▶ _Raw records_:
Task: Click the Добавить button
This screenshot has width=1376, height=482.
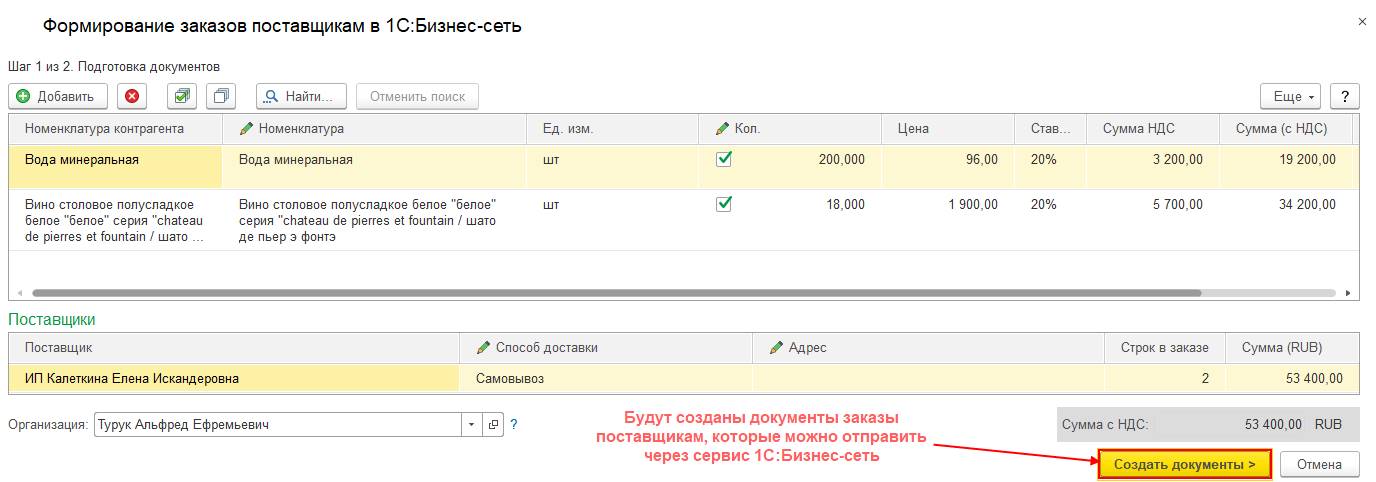Action: point(57,96)
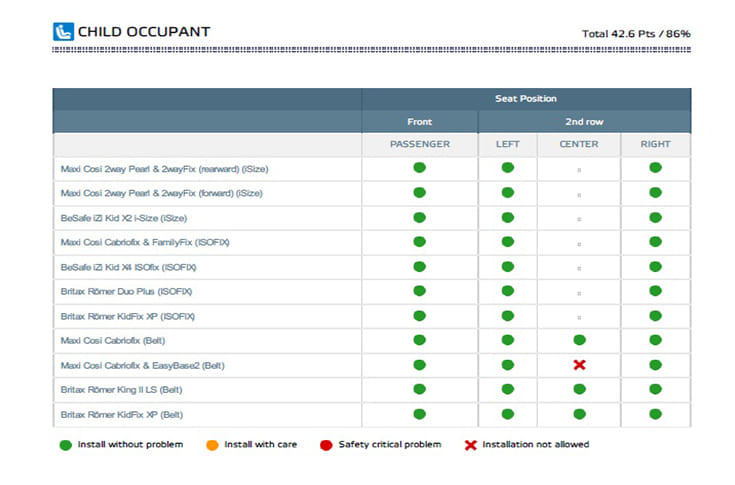
Task: Select the CENTER column header
Action: [x=579, y=144]
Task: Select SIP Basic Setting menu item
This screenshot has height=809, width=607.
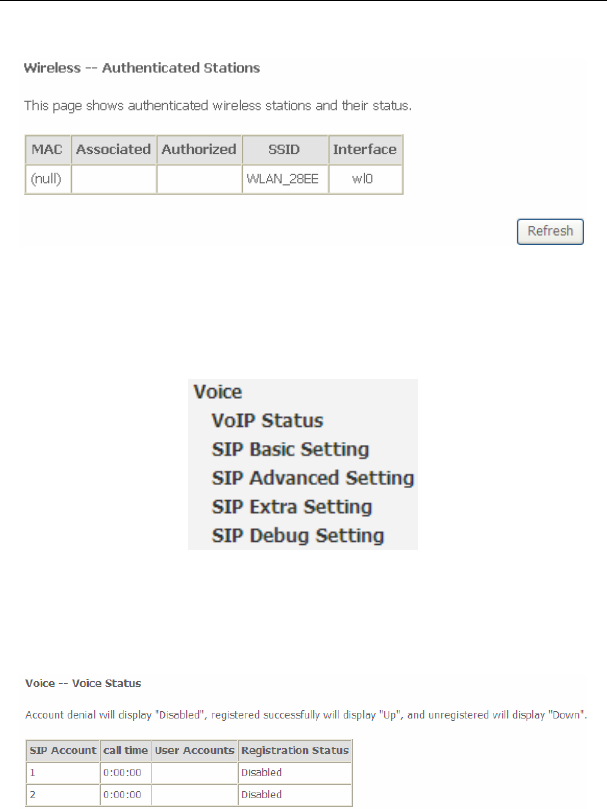Action: tap(290, 450)
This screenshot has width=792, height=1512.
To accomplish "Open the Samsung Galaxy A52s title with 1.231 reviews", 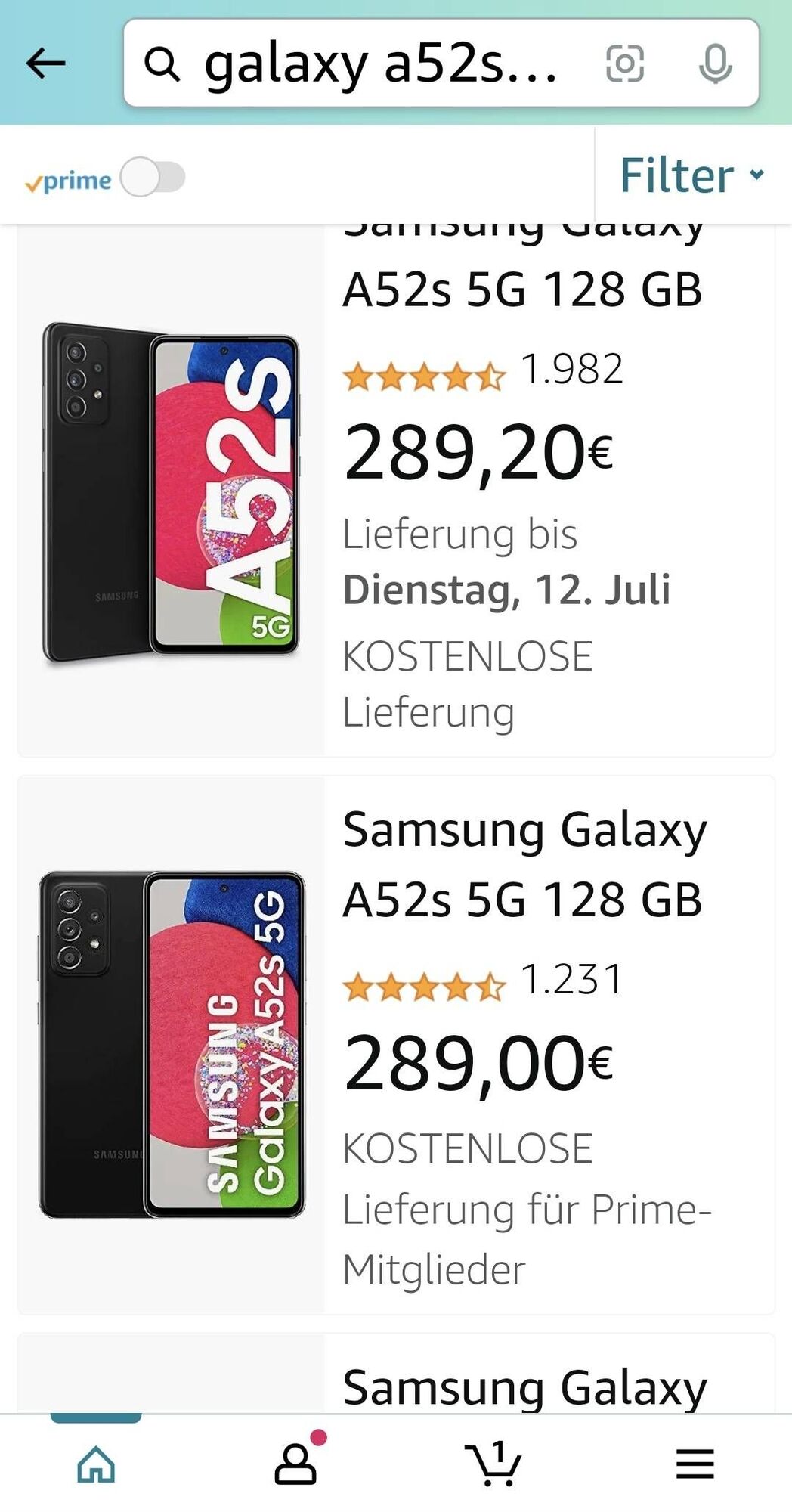I will [x=524, y=864].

▶ _Given task_: Please pick out and copy each line of the records above that contains the string "width".

▶ _Task result_:
This screenshot has width=1376, height=482.
This screenshot has height=809, width=607.
This screenshot has width=792, height=1512.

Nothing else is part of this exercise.